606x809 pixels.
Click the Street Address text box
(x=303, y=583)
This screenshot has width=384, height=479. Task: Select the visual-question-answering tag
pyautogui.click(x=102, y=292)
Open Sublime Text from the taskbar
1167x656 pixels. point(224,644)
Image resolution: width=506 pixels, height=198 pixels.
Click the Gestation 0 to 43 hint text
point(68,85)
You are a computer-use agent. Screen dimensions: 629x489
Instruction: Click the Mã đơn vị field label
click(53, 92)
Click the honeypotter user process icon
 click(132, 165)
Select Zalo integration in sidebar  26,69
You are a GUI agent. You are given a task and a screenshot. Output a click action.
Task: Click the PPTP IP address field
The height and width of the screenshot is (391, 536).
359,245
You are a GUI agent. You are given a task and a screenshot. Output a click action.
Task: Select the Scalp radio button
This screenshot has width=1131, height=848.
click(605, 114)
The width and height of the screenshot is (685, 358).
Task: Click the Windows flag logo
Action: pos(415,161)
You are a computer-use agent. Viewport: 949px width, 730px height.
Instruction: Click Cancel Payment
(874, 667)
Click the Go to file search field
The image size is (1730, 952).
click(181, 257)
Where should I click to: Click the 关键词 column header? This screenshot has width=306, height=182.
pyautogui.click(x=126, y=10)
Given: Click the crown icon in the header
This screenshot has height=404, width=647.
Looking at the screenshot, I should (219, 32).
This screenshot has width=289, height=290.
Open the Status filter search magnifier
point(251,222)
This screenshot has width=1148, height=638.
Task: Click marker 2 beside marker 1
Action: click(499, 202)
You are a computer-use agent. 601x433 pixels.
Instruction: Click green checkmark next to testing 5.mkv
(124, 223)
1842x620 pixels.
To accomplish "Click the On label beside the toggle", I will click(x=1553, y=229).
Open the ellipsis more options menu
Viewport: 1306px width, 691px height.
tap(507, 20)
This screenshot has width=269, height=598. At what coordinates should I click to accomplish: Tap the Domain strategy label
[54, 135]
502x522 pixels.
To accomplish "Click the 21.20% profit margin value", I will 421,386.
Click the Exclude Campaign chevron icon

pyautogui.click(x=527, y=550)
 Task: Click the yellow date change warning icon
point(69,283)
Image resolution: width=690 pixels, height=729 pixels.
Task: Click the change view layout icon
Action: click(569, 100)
◆ ◆ ◆ ◆ ◆ ◆ ◆
> Set exercise
Extract every line of the data above and reproduce each one verbatim, in its original order.

> The output
606x809 pixels.
Click the Street Address text box
(x=303, y=583)
This screenshot has width=384, height=479. Task: Select the visual-question-answering tag
pyautogui.click(x=102, y=292)
Open Sublime Text from the taskbar
1167x656 pixels. point(224,644)
Image resolution: width=506 pixels, height=198 pixels.
Click the Gestation 0 to 43 hint text
point(68,85)
You are a computer-use agent. Screen dimensions: 629x489
Instruction: Click the Mã đơn vị field label
click(53, 92)
Click the honeypotter user process icon
 click(132, 165)
Select Zalo integration in sidebar  26,69
You are a GUI agent. You are given a task and a screenshot. Output a click action.
Task: Click the PPTP IP address field
The height and width of the screenshot is (391, 536).
359,245
You are a GUI agent. You are given a task and a screenshot. Output a click action.
Task: Select the Scalp radio button
This screenshot has width=1131, height=848.
click(605, 114)
The width and height of the screenshot is (685, 358).
Task: Click the Windows flag logo
Action: pos(415,161)
You are a computer-use agent. Viewport: 949px width, 730px height.
Instruction: Click Cancel Payment
(874, 667)
Click the Go to file search field
The image size is (1730, 952).
click(181, 257)
Where should I click to: Click the 关键词 column header? This screenshot has width=306, height=182.
pyautogui.click(x=126, y=10)
Given: Click the crown icon in the header
This screenshot has height=404, width=647.
Looking at the screenshot, I should (219, 32).
This screenshot has width=289, height=290.
Open the Status filter search magnifier
point(251,222)
This screenshot has width=1148, height=638.
Task: Click marker 2 beside marker 1
Action: click(499, 202)
You are a computer-use agent. 601x433 pixels.
Instruction: Click green checkmark next to testing 5.mkv
(124, 223)
1842x620 pixels.
To accomplish "Click the On label beside the toggle", I will click(x=1553, y=229).
Open the ellipsis more options menu
Viewport: 1306px width, 691px height.
tap(507, 20)
This screenshot has width=269, height=598. At what coordinates should I click to accomplish: Tap the Domain strategy label
[54, 135]
502x522 pixels.
To accomplish "Click the 21.20% profit margin value", I will 421,386.
Click the Exclude Campaign chevron icon

pyautogui.click(x=527, y=550)
 Task: Click the yellow date change warning icon
point(69,283)
Image resolution: width=690 pixels, height=729 pixels.
Task: Click the change view layout icon
Action: click(569, 100)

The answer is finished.